● Task item:
Please restate the entries below word for word, leaving out any pictures.

Stored items:
Start of Block
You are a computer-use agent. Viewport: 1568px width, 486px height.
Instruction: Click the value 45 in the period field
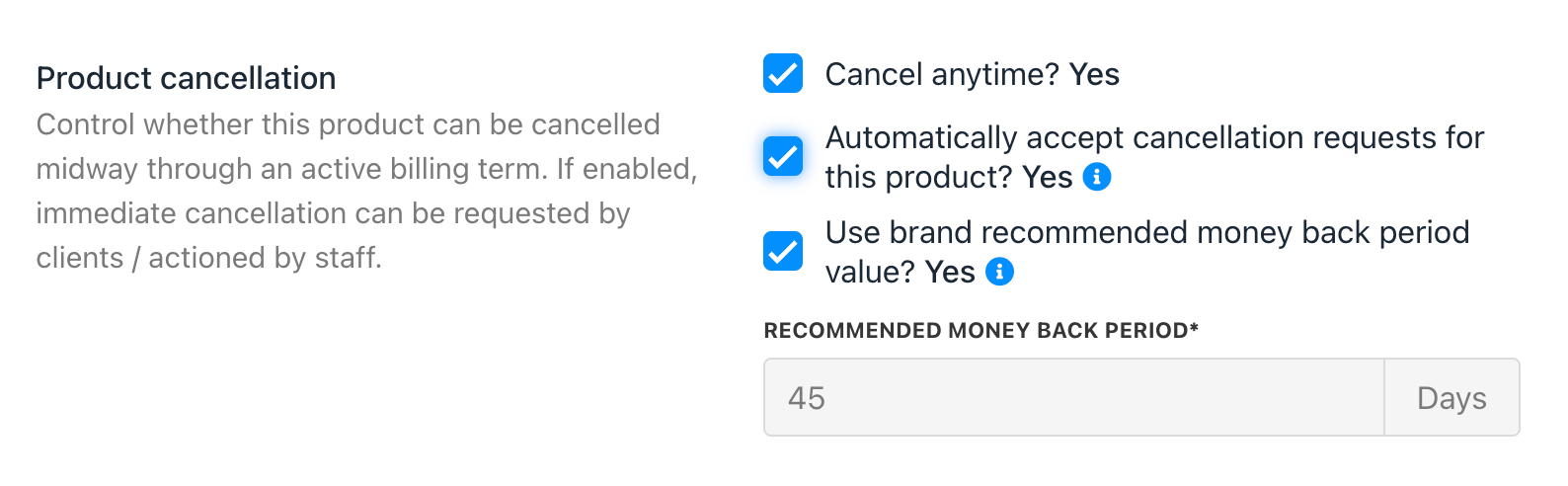point(807,398)
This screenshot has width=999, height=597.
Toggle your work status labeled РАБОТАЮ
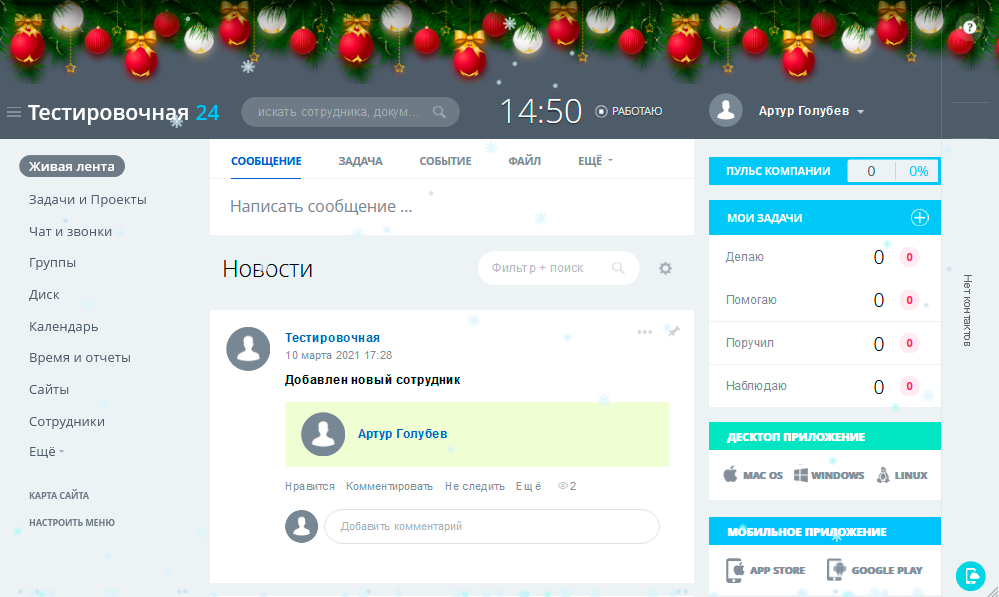pos(629,111)
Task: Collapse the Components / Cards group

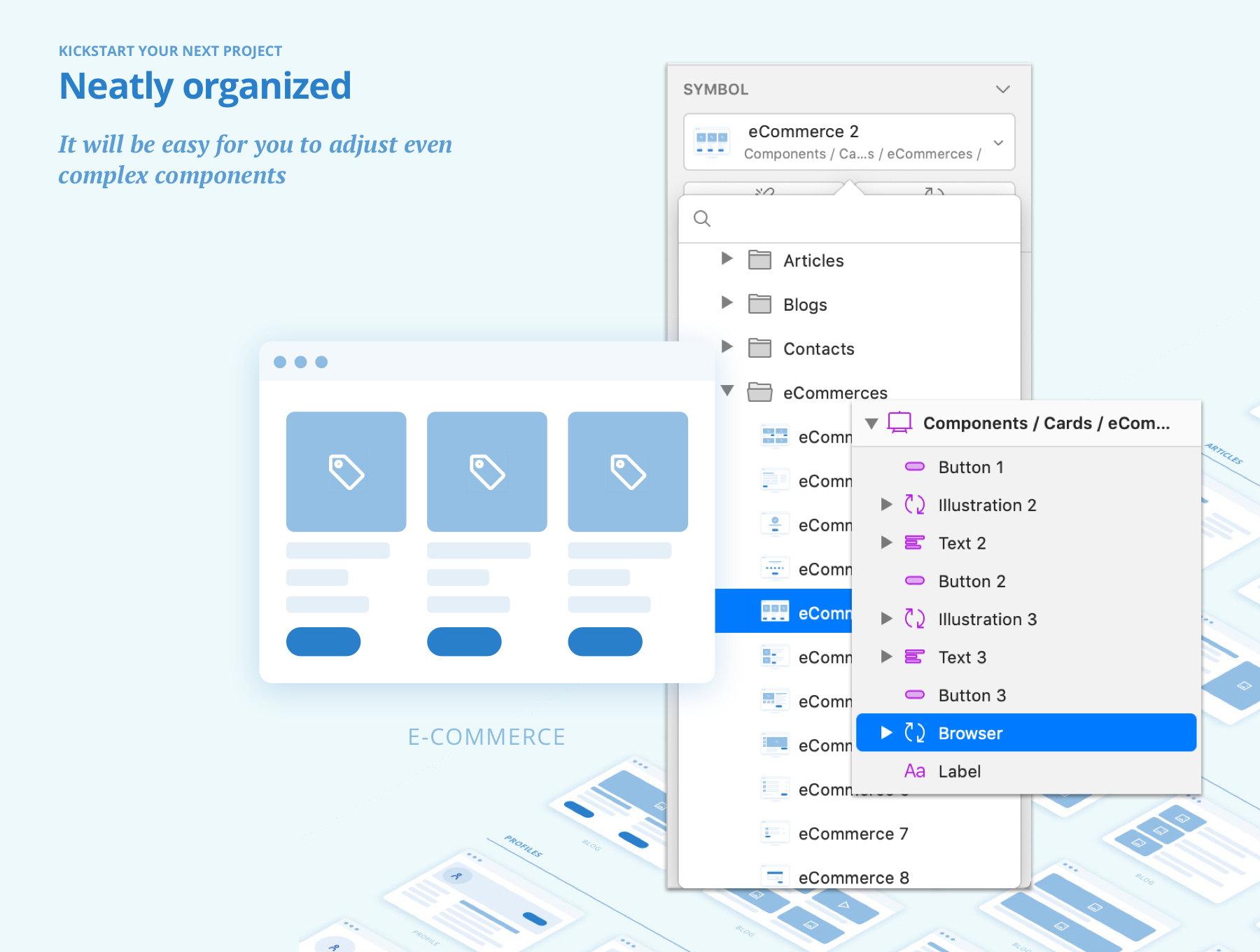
End of Block
● Result:
You are a computer-use agent. Viewport: 1568px width, 486px height.
Instruction: Click the value 45 in the period field
point(807,398)
This screenshot has width=999, height=597.
Toggle your work status labeled РАБОТАЮ
pos(629,111)
Task: Collapse the Components / Cards group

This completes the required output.